Overexpression of manganese superoxide dismutase ameliorates high-fat diet-induced insulin resistance in rat skeletal muscle

Abstract

Elevated mitochondrial reactive oxygen species have been suggested to play a causative role in some forms of muscle insulin resistance. However, the extent of their involvement in the development of diet-induced insulin resistance remains unclear. To investigate, manganese superoxide dismutase (MnSOD), a key mitochondrial-specific enzyme with antioxidant modality, was overexpressed, and the effect on in vivo muscle insulin resistance induced by a high-fat (HF) diet in rats was evaluated. Male Wistar rats were maintained on chow or HF diet.
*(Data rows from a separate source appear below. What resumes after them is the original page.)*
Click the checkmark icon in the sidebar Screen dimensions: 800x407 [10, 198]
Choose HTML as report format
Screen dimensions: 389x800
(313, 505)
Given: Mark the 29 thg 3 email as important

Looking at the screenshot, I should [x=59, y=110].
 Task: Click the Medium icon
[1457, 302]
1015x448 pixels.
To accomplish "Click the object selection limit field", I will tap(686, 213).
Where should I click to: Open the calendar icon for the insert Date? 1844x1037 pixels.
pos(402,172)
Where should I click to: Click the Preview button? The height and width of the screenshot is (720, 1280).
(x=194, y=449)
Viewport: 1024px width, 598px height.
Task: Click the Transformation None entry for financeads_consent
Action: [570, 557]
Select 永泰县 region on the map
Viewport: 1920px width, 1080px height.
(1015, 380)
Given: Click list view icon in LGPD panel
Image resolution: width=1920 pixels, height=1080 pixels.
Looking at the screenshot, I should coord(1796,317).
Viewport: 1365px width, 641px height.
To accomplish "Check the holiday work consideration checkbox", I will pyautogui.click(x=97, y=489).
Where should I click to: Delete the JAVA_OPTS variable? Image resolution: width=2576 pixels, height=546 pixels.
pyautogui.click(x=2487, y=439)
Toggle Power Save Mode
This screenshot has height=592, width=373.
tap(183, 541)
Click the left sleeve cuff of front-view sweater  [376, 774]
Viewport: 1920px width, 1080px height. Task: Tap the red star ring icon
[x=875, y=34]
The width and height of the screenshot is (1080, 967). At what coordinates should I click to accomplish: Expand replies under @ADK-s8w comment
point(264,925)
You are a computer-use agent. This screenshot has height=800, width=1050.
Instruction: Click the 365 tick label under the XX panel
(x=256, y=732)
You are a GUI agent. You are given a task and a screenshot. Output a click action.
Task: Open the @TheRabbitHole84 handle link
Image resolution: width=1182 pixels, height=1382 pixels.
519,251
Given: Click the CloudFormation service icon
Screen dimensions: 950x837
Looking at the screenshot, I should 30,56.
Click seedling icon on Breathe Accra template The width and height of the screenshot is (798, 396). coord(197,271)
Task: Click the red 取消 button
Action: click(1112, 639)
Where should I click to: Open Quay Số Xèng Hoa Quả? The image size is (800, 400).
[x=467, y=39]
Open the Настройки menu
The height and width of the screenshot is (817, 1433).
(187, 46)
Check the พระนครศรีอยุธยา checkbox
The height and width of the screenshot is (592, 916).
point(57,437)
After 3 wk, in vivo electroporation (IVE) of MnSOD expression and empty vectors was undertaken in right and left tibialis cranialis (TC) muscles, respectively. After one more week, insulin action was evaluated using hyperinsulinemic euglycemic clamp, and tissues were subsequently analyzed for antioxidant enzyme capacity and markers of oxidative stress. MnSOD mRNA was overexpressed 4.5-fold, and protein levels were increased by 70%, with protein detected primarily in the mitochondrial fraction of muscle fibers. This was associated with elevated MnSOD and glutathione peroxidase activity, indicating that the overexpressed MnSOD was functionally active. The HF diet significantly reduced whole body and TC muscle insulin action, whereas overexpression of MnSOD in HF diet animals ameliorated this reduction in TC muscle glucose uptake by 50% (P < 0.05). Decreased protein carbonylation was seen in MnSOD overexpressing TC muscle in HF-treated animals (20% vs. contralateral control leg, P < 0.05), suggesting that this effect was mediated through an altered redox state. Thus interventions causing elevation of mitochondrial antioxidant activity may offer protection against diet-induced insulin resistance in skeletal muscle.

Fig. 1.

Successful overexpression of manganese superoxide dismutase (MnSOD) in TC muscle. A: mRNA expression of endogenous and exogenous mnsod in control and MnSOD in vivo electroporation (IVE) tibialis cranialis (TC) muscle (n = 9/group). B: protein expression in whole muscle lysates of endogenous and exogenous MnSOD; n = 9/group. C: Western blots of whole muscle lysates comparing expression of endogenous and exogenous MnSOD protein. D: protein expression in whole muscle lysates of Cu/Zn-SOD (n = 6/group). E: whole muscle lysate activity assay for MnSOD. Enzyme activity measured by spectrophotometer (n = 6–8/group). F: Western blots of mitochondria-enriched, cytosol-enriched, and total muscle lysates from control and MnSOD IVE TC muscle. Blots with antibodies to MnSOD (22 and 24 kDa for endogenous and exogenous MnSOD, respectively), Myc tag (construct MnSOD only), lactate dehydrogenase (cytosolic marker), and voltage-dependent anion channel (VDAC)/porin (mitochondrial marker) are shown. G: Western blots using less stringent denaturing of control and MnSOD IVE TC muscle. High-molecular-weight tetramer is visualized using antibodies for MnSOD (all samples) and using the anti-Myc antibody (MnSOD IVE samples only). ***P < 0.001; **P < 0.01.

Fig. 2.

Downstream changes due to MnSOD overexpression. A: representative protein expression by Western blot showing expression of subunits of the electron transport chain complex I, complex II, complex III, complex IV, and complex V. Whole muscle lysate activity assay for glutathione peroxidase (B) and catalase (C). Enzyme activity was measured by spectrophotometer (n = 6–8/group). **P < 0.01.

Fig. 3.

MnSOD overexpression ameliorates the reduction in glucose uptake due to high-fat diet. Glucose uptake into muscle (Rg′) of chow- and high-fat-fed rats as determined by 2-[³H]deoxyglucose radiolabeled tracer uptake into control and MnSOD IVE TC muscle under euglycemic hyperinsulinemic clamp conditions (n = 6/group) *P < 0.05; **P < 0.01.

Fig. 4.

Overexpression of MnSOD protects against increased protein carbonylation induced by a high-fat diet. Protein carbonylation levels in MnSOD overexpression and control muscles from chow- and high-fat diet-fed rats, as determined by enzymatic derivatization of the carbonyl groups into 2,4-dinitrophenylhydrazone by 2,4-dinitrophenylhydrazine, followed by resolution using PAGE and detection using a primary antibody to the dinitrophenylhydrazine moiety on the protein (n = 6/group). **P < 0.01.